While nearly all American Jews idolize Obama, I wonder if this speech will inspire anguish among those whom, like Sneh, have to live in Zion. As a former defense minister, he demographically and militarily fears for Israel's future. Will those in Israel-- Arab, Christian, Jews of all sorts-- benefit from our president's appeal to live and let live? Obama did chide the Arab world for its Holocaust denial, and he did include the nod to the suffering that preceded, accompanied, and follows the establishment of Israel. For such a ecumenical view, Leonard Fein and The Forward's editorial writers I figure will be ecstatic over the president's message for compromise and tolerance; Rabbi Greenberg may balance support of these values with caution, I predict, in his nuanced, eloquent fashion.
So, a typically Jewish conclusion in which nothing's concluded. Four opinions not to mention two cheesecake recipes (or Obama's speech, which I did mention and which cites Torah as the way of peace) as relevant reminders of how open-ended can and must be the application of Jewish reminders of our human obligation to help those weaker than ourselves. Hebrew covenants confront us, Forward readers, and Obama's audience. They command us just as three thousand years ago these rules did a nation also threatened by jealous rivals and intolerant sectarians.
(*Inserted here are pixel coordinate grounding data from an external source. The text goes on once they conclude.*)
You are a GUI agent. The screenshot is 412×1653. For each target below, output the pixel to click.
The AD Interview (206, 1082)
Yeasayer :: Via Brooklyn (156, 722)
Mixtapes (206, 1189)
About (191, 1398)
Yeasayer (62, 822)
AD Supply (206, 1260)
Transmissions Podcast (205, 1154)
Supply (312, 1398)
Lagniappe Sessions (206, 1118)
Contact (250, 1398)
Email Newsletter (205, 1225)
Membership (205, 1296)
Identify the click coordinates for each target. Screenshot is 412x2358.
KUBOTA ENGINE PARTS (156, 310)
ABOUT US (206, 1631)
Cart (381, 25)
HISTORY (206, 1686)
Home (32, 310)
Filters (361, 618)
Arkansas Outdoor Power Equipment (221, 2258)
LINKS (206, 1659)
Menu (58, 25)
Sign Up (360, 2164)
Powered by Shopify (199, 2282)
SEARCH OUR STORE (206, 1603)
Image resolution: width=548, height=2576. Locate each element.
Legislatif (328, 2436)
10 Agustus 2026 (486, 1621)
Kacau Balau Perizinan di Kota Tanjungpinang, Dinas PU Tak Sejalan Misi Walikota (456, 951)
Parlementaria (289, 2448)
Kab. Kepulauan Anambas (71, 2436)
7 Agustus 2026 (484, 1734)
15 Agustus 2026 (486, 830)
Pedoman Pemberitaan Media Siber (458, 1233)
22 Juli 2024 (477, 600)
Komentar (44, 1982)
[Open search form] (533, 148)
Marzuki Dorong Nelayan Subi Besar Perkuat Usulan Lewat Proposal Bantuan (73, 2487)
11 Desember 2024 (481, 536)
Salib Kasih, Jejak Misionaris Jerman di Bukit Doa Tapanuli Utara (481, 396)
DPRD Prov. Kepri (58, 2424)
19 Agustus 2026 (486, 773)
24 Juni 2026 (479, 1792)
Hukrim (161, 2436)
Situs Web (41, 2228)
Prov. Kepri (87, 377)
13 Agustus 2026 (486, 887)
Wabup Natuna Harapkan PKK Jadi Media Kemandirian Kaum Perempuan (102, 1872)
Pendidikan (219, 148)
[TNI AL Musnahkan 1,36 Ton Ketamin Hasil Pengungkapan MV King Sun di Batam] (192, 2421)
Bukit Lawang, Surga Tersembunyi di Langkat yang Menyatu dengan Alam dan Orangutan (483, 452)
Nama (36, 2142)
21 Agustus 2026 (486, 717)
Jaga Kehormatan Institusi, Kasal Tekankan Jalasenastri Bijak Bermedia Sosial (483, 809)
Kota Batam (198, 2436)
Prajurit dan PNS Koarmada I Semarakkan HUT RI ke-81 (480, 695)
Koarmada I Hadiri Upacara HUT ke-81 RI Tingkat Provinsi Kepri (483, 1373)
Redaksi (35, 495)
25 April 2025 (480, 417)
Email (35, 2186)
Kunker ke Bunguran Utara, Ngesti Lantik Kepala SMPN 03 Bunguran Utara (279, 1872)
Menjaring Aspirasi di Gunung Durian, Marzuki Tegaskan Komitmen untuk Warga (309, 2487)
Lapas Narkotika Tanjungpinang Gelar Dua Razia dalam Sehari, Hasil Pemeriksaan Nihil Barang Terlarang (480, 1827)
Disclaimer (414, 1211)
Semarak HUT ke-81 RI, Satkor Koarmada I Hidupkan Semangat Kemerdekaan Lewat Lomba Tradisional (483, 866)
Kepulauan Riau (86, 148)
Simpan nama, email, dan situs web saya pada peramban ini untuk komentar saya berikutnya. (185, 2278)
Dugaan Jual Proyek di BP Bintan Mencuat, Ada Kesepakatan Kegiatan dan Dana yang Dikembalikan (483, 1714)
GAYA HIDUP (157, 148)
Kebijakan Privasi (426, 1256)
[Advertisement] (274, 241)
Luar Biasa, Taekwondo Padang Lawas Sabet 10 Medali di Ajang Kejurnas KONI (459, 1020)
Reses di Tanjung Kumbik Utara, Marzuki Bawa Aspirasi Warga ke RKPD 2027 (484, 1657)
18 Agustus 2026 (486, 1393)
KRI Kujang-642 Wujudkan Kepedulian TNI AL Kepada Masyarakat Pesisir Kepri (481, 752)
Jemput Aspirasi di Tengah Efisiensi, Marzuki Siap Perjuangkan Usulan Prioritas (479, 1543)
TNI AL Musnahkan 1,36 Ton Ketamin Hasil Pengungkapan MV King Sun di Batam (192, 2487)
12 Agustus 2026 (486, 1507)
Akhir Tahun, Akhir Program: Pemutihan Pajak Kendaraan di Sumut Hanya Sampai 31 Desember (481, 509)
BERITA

Still, the human frailties cause if not the Creator than His chosen people to rally around the need for food to accompany any festival. They volunteered, if under mythical duress of geological upheaval, for the duty of upholding the Law, so it's only right they earn some of the perks, like getting to choose the menu each special meal each special season. It's telling that despite the manifold woes of the Hebrews then and now, they speak of so rich a harvest that the remainders can be left on the ground. For the poor, who as Jesus reminded us will always be with us, picking up the scraps, waiting to be comforted, begging for a denarius with Caesar's image upon it or a humbler offering of a widow's mite.
Photo: Blintzes do remind me of rolled-up Torah scrolls. "Brief entry on Shavuot." Sweets are eaten to commemorate the entrance into the "land of milk and honey." Two challahs instead of one, as well.